CONSIGNES:
a) Dites si chacune des affirmations suivantes concorde avec le texte sur l’ouvrage d’Hadrien Buclin, en répondant par oui ou non et en citant les mots du texte qui tranchent. (i) La thèse de doctorat d’Hadrien Buclin porte sur les intellectuels de gauche dans la Suisse d’après-guerre. (ii) Max Frisch discutait avec Bertolt Brecht à Genève en 1949. (iii) L’ouvrage se limite au cadre de la Suisse romande.
b) Reprenez le texte sur l’ouvrage d’Hadrien Buclin après sa dernière phrase et poursuivez-le.

*** TEXTE FOURNI ***

Helvétiquement vôtre

Helvétiquement vôtre : Un ouvrage instructif sur la Suisse de l'après-Seconde Guerre mondiale

Après un ouvrage sur l’écrivain français Maurice Blanchot, notre camarade Hadrien Buclin vient de publier sa thèse de doctorat en histoire consacrée aux intellectuels de gauche dans la Suisse d’après-guerre.

Max Frisch et Berthold Brecht à Zurich

Max Frisch en discussion avec Bertolt Brecht à Zurich en 1949

Cet ouvrage représente le « chaînon manquant » entre les études sur l’histoire sociale et ouvrière de la Suisse publiées par des historiens tels que Marc Vuilleumier, Hans-Ulrich Jost et Claude Cantini (pour ne citer qu’eux, dans le cadre romand) et les témoignages de participant·e·s aux mouvements contestataires de 1968. Plusieurs ouvrages, parus à l’occasion du 50e anniversaire de Mai 1968, avaient notamment déjà relevé les aspects extrêmement conservateurs de la société suisse.

L’ouvrage traite la problématique de l’engagement des intellectuel·le·s de gauche à l’échelle suisse, permettant donc de mieux connaître les débats de cette époque en Suisse alémanique. Il retrace l’évolution du statut des intellectuel·le·s, dans ou hors des partis, et les débats où ceux-ci furent impliqués.

*** DONNÉES FOURNIES ***

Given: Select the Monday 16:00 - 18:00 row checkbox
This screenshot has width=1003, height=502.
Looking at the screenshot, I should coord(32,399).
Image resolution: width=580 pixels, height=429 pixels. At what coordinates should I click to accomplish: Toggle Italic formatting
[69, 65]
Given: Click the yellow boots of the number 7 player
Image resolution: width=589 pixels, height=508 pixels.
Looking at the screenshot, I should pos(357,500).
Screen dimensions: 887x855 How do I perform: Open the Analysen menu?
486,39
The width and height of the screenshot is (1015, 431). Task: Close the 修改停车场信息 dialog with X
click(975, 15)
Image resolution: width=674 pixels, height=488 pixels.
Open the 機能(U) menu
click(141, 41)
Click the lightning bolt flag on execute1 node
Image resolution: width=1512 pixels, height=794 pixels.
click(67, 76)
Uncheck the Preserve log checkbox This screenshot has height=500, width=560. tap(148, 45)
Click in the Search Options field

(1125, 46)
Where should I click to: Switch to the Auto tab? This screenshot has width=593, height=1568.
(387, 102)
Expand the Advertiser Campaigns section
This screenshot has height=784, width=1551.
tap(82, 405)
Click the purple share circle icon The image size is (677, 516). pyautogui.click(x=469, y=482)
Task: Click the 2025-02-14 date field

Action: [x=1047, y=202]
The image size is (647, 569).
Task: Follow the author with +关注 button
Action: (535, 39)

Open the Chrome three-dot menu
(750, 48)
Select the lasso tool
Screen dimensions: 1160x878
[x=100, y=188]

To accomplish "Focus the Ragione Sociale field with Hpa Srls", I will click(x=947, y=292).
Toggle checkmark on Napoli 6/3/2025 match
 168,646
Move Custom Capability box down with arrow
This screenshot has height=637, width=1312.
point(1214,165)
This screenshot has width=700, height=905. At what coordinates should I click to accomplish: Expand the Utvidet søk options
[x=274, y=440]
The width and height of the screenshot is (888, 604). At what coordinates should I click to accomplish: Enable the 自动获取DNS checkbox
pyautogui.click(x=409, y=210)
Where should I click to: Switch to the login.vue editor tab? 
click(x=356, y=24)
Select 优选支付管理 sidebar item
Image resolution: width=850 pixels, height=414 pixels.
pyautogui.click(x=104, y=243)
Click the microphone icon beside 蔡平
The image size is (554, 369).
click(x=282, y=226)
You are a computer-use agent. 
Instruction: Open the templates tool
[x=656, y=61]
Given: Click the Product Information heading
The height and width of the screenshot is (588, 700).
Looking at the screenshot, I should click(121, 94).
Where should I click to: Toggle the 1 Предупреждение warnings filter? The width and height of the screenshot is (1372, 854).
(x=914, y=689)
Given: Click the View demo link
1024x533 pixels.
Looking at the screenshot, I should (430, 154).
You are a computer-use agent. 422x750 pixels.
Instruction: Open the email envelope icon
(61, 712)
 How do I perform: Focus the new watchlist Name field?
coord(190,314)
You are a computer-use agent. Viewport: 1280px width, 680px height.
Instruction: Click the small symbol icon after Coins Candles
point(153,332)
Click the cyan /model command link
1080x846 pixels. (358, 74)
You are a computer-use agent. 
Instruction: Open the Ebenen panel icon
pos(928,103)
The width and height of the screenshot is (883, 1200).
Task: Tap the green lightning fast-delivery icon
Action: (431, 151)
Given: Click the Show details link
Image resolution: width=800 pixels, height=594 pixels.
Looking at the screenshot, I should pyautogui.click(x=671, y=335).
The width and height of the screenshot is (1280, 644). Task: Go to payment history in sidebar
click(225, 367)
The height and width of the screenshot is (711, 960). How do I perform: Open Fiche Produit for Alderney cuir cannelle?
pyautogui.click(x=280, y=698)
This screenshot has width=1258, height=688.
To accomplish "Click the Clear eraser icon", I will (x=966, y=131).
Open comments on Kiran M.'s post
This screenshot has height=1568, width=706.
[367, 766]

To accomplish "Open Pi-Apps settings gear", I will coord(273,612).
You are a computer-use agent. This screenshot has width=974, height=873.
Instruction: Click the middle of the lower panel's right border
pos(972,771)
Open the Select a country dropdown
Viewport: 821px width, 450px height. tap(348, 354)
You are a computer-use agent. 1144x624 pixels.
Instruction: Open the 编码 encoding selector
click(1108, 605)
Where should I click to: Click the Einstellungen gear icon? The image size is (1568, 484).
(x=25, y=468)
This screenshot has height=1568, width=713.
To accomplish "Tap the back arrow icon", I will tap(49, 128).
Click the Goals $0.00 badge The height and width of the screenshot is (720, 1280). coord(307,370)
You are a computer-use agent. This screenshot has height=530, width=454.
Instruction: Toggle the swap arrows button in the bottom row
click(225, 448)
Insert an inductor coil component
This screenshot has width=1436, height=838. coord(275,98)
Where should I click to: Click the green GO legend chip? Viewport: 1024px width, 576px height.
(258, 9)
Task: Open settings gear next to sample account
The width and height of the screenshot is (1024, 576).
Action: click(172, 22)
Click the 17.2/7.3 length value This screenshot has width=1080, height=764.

***

RÉPONSES DÉTAILLÉES:
a)
(i) Oui : « sa thèse de doctorat en histoire consacrée aux intellectuels de gauche dans la Suisse d’après-guerre »
(ii) Non : « Max Frisch en discussion avec Bertolt Brecht à Zurich en 1949 »
(iii) Non : « L’ouvrage traite la problématique de l’engagement des intellectuel·le·s de gauche à l’échelle suisse, permettant donc de mieux connaître les débats de cette époque en Suisse alémanique »

b)
En contrepoint, cet ouvrage fournit également un historique précieux du « maccarthysme » suisse (persécution des milieux non conformistes) dans les années 1950. Ce dernier n’avait rien à envier à son homologue étatsunien et le Parti socialiste, participant au gouvernement fédéral depuis 1943, y apporta sa contribution. Sont rappelés divers épisodes, comme la persécution judiciaire – à l’instigation du conseiller fédéral Eduard Von Steiger (PAB, ancêtre de l’UDC) – du journaliste Peter Surava, rédacteur au journal antifasciste Die Nation, puis au Vorwärts, organe alémanique du Parti suisse du Travail. On y trouve aussi les débats au sein de la gauche sur l’URSS, dont le Parti suisse du Travail faisait à l’époque l’apologie (position qu’il a chèrement payée après l’intervention de l’URSS en Hongrie, en novembre 1956) ou sur le colonialisme européen, pas forcément critiqué au sein du PS.

Mais, avec la détente Est-Ouest des années 1960, la critique du conservatisme suisse et la solidarité avec les mouvements sociaux du « tiers-monde » furent mieux écoutées. On notera, car ce point est souvent ignoré, le rappel du rôle joué dans la création du mouvement contre l’armement atomique de la Suisse (mai 1958) par des militant·e·s de la fort petite organisation marxiste–révolutionnaire Proletarische Aktion.

En résumé, un ouvrage à lire (et à faire lire), car il offre un retour critique sur l’histoire suisse de cette période.